> **Job**
Pick up the article on preventing duplicate billing transactions and keep writing it from its last sentence onward.

> **Document section**

..........

Preventing Duplicates

Issue No. #17

2 October 2008

ISSN: 1532-1886

We encourage you to forward this newsletter to any number of colleagues if you also CC to addme@servicelevel.net so that we can provide them a free subscription also.

Preventing Duplicates by Carl Wright

Each day you process thousands of batches holding tens of millions of transactions. You deal with interruptions of the delivery of batches from switches and other network elements, with network links that fail and with operators who make processing mistakes.

You do this while facing constant pressure to make certain that no transactions go un-billed. It’s vital work. Unprocessed transactions are revenue that disappear straight from your profits. So you want as many transactions as possible! But you want NO DUPLICATE TRANSACTIONS.

Duplicate transactions in your billing files are a mess you don't want. If the duplicates get on the bills, we hope that Billing Quality Control (AKA Revenue Assurance) notices them before the bills are sent to customers. If you don’t, then you have a customer service nightmare.

Problems with duplicate records can keep you working long after everyone else has gone home. They can drag you back to work after you thought the day was done.

You don’t need the delays in the bill printing when you find duplicates in Revenue Assurance. Having thousands of customers who have been over-billed is not a good career move.

So our goal is to bill for services once only. We want to make certain that every transaction is unique.

Defining Uniqueness

For a telephone call you probably define a phone call with the origin phone number, the destination phone number, and the date and time of the call start. We assume you can't start two phone calls at the same time to the same destination.

The Direct Approach to Preventing Duplicates

The simplest way to prevent duplicates is to

This approach is simple and easy, but it’s expensive.

Figure 1. Insertions of records into table with unique keys

The problem seems pretty straightforward to solve until you realize that it is a problem equal in complexity and processing cost to sorting data files. Sorting is an exponentially growing task. Adding one more item does not increase the amount of work linearly, but instead it increases exponentially.

..........

> **Dataset excerpt**
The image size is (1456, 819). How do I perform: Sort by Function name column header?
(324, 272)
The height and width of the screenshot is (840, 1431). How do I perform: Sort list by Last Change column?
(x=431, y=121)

..........

> **Result for this exercise**
The problem is that the insert process must first search the table’s index for the record before it can insert the record. For example, if you are adding a record with twenty five million table rows, you have a worst case number of comparisons needed to determine that the record doesn't already exist. The number of comparisons needed depends on the structure of the indices used. If you know that you won't have duplicates, you can skip the search and load into the database much faster.

The Worst Case

You have to do the worst case number of comparisons to determine that something is not there. It's seems obvious if you think about it. You don't know that your car keys are not in the living room until you look absolutely everywhere in the living room. It takes less time if you find them because you stop looking when you find them.

This is the impact of preventing duplicates in an indexed table. It's an expensive task.

If the key is long or the comparison is complex, you further increase the cost of the comparison.

Batches, Beautiful Batches! It’s All in the Quanta!

Often in telecommunications the transaction data is collected and delivered in bundles that are controlled by another system. For example, the files or tapes from a telephone switch are promised to be free of duplicates. So long as you can trust those systems, you only need to prevent the duplicate processing of these “quanta” to prevent duplicates at the level of transactions.

When you can rely on the systems that deliver these batches, you eliminate all the costs to prevent duplicates. You can turn off the indexes and insert your records using a bulk insert facility in your relational database.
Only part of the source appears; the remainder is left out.